Integrable Generalized KdV and MKdV Equations with Spatiotemporally Varying Coefficients

A technique based on extended Lax Pairs is first considered to derive variable-coefficient generalizations of various Lax-integrable NLPDE hierarchies recently introduced in the literature. As illustrative examples, we consider generalizations of KdV equations and three variants of generalized MKdV equations. It is demonstrated that the techniques yield Lax- or S-integrable NLPDEs with both time- AND space-dependent coefficients which are thus more general than almost all cases considered earlier via other methods such as the Painleve Test, Bell Polynomials, and various similarity methods.
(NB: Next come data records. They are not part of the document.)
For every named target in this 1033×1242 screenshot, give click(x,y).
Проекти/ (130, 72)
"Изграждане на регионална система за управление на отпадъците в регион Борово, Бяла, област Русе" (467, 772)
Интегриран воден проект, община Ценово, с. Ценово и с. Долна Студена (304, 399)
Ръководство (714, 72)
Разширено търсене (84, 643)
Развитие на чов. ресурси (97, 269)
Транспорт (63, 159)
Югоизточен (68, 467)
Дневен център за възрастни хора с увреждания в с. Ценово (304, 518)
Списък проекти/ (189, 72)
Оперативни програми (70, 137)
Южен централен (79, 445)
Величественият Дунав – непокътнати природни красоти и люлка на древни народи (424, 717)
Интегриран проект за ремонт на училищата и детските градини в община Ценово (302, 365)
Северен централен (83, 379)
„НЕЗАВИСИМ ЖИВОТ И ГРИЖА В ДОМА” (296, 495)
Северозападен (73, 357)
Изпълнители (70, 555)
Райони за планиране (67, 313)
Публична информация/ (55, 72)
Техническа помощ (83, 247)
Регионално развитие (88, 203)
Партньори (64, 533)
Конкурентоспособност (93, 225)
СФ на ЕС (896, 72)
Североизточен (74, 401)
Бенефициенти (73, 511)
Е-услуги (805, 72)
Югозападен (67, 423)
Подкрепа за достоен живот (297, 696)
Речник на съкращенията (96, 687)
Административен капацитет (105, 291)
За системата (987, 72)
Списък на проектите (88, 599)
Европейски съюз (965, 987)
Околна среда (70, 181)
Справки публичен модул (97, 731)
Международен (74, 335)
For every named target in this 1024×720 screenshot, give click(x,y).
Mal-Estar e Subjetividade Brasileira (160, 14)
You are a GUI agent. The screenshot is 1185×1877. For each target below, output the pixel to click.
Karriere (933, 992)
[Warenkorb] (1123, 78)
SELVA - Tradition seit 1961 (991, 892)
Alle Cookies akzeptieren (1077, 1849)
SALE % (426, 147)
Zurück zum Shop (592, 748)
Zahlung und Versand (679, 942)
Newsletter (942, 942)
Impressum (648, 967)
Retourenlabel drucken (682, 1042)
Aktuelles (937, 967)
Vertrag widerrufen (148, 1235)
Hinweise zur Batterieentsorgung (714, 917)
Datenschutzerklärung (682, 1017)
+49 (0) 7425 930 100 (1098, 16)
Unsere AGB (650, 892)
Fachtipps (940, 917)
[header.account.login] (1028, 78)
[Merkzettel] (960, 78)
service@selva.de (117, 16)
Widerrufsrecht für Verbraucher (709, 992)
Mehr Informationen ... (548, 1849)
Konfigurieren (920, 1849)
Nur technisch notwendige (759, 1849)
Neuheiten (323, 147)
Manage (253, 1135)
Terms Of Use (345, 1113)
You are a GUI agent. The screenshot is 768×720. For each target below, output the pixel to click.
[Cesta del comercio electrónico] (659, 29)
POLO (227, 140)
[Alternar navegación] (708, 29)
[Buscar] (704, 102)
However, this technique, although operationally effective, has the significant disadvantage that, for any integrable system with spatiotemporally varying coefficients, one must guess a generalization of the structure of the known Lax Pair for the corresponding system with constant coefficients. Motivated by the somewhat arbitrary nature of the above procedure, we embark in this paper on an attempt to systematize the derivation of Lax-integrable sytems with variable coefficients. Hence we attempt to apply the Estabrook-Wahlquist (EW) prolongation technique, a relatively self-consistent procedure requiring little prior information. However, this immediately requires that the technique be significantly generalized or broadened in several different ways, including solving matrix partial differential equations instead of algebraic ones. The new and extended EW technique whch results is illustrated by algorithmically deriving generalized Lax-integrable versions of the generalized fifth-order KdV, and MKdV equations.